Herkesin derdi kendisine gore büyüktür ancak mantıksal olarak dertlere yaklaşım da yapabiliriz. 1 yıl PC'ye sahip olamayabilirsin belki ama PC'ye sahip olup da yatalak hasta olduğu için oyun oynamayan, hatta birine muhtaç olup hayattan kopan biri de olabilirdin :)

Ölmedigin ve sağlıklı olduğu sürece her şeye çözüm var. Hayata sonsuz mutluluk için gelmedik, her dert sonrakinin habercisi. Ama geçiyor, alışıyorsun.
 
Ne derde sahip olduğundan ziyade o dert karşısında ne durumda olduğun ve ne hissettiğin önemlidir. Bana, sana ya da herkese basit ve anlamsız gözüken dert, derdi yaşayan kişi için ölüm kadar yıkıcı bir durum olabilir. O nedenle başkalarının dertlerini teselli için de olsa örnek vermeyi doğru bulmuyorum.
 
@Jira denk getirmişken sorayım. Peki dertlerinin sonunda o masal kitaplarındaki mutluluğa ulaştın mı?
Derdin sonu yok ki. Yani hayati tanımaya baslasigindan beri herkesin nispeten ufakta olsa büyük de olsa bir derdi oluyor. Okul hayati, gelecek kaygısı, iş hayatı, ailesel, maddi, manevi, sorumluluklar, hastalıklar, yakınlarının vefatı, insan iliskileri vs. diye gider.

Ölene kadar pesimizde kısacası. Küçükken derdim, şu yasima gelince, paramı kazanınca rahatlığa ereceğim, nispeten her şeyden uzaklaşıp mutlu bir hayatım olacak falan ama hayat insanı böyle karşılamıyor.
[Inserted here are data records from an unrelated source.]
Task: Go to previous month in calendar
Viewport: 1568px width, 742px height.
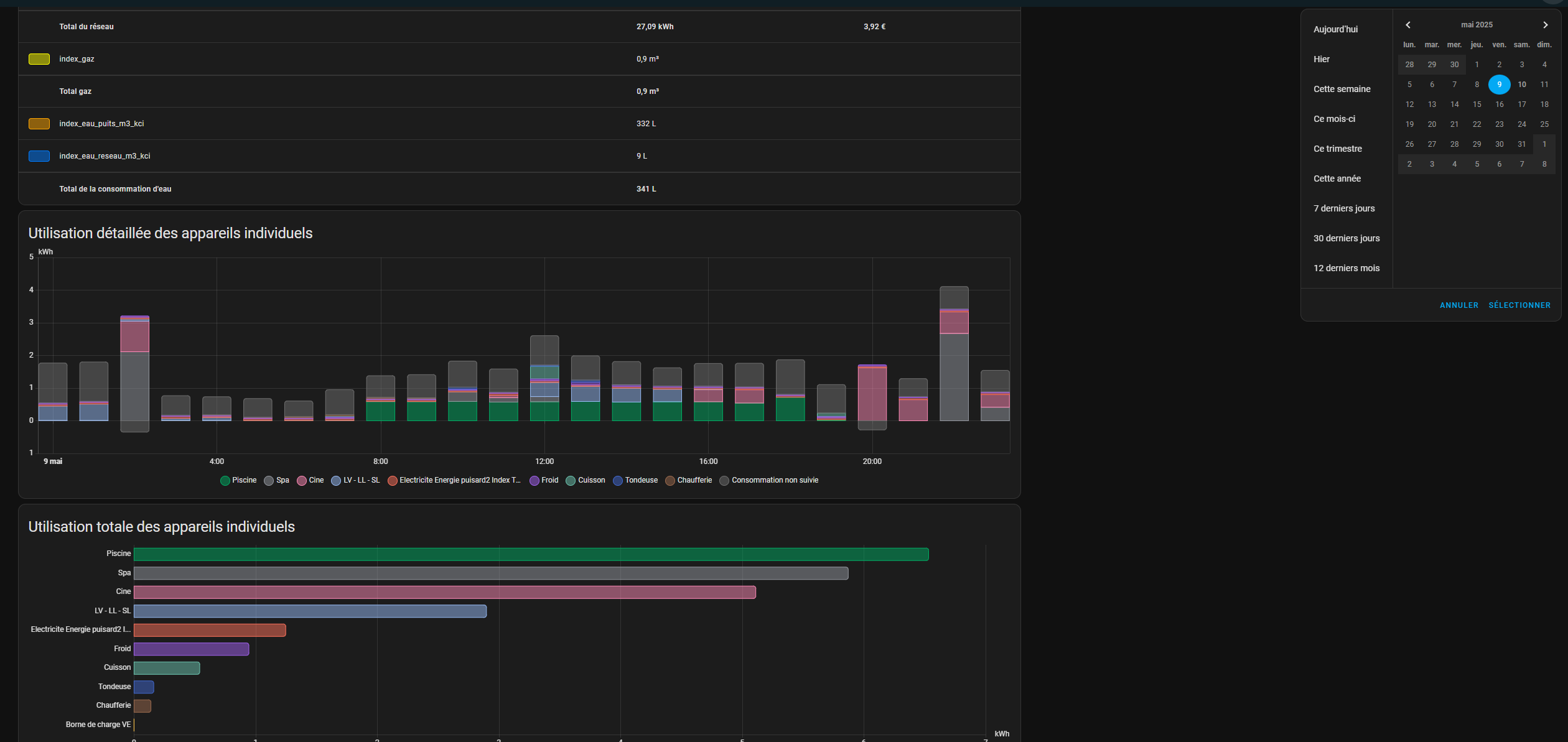Action: point(1408,25)
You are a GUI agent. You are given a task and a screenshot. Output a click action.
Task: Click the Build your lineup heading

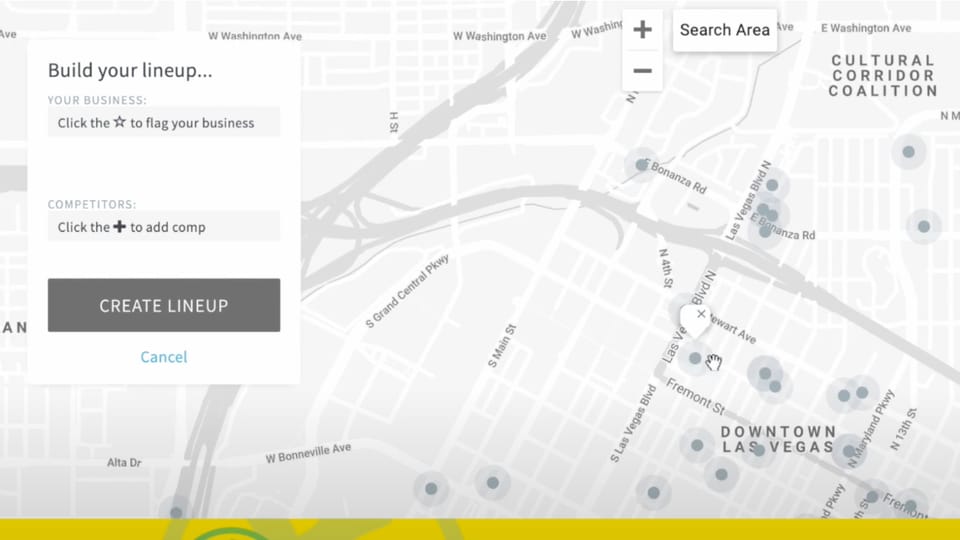point(130,71)
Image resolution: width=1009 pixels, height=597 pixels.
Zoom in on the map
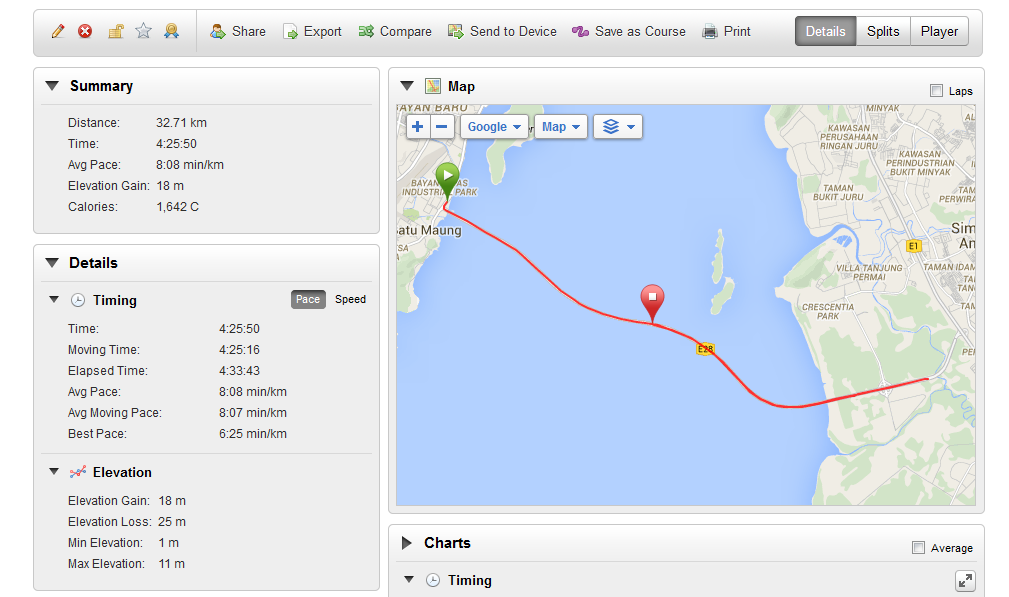[418, 127]
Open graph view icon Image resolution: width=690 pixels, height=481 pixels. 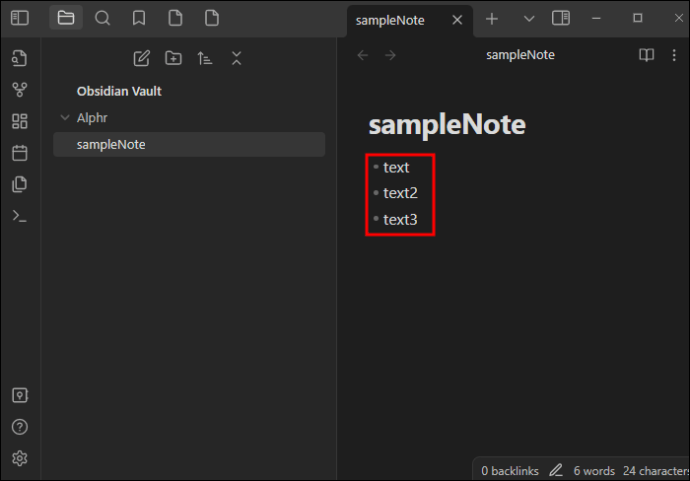coord(20,90)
Bir boruyu tamir ediyorsun, diğeri patlıyor, hep tamir bekleyen şeyler karsilasiyorsun.

Masallardaki mutluluk masallara özgü. Biz olabildiğince güzellikleri bulmaya calisalim, kendimizi sevelim ve hayatımızı da güzelleştirmeye calisalim. Gerisi önemli değil :)
 
Param yok, iş yok, ailemin beni umursadığı yok, hayatta kalmaya çalışıyorum sadece.
Önemli olan şu anda olduğun durum değil, bu durumu değiştirmek için neler yaptığın ve ne kadar çabaladığındır. Bir şeyleri değiştirebilen insanlarla diğerleri arasındaki fark burada ortaya çıkıyor.
 
Önemli olan şu anda olduğun durum değil, bu durumu değiştirmek için neler yaptığın ve ne kadar çabaladığındır. Bir şeyleri değiştirebilen insanlarla diğerleri arasındaki fark burada ortaya çıkıyor.
Oldugu konumu değiştirmek için en ufak caba harcamayip olduğu yerden üst bir konuma geçmek isteyenleri anlamıyorum. En basitinden yemek yemek için bile efor gerekirken iyi bir hayata sahip olmanın eforsuz gerçekleşeceğine inanarak bomboş yaşayan milyonlar var.

Çalışmanın insana ihanet etmeyecek bir gercek olduğu ortadayken herkes kolaya kaçarak tembelligi ve hazirciligi tercih ediyor.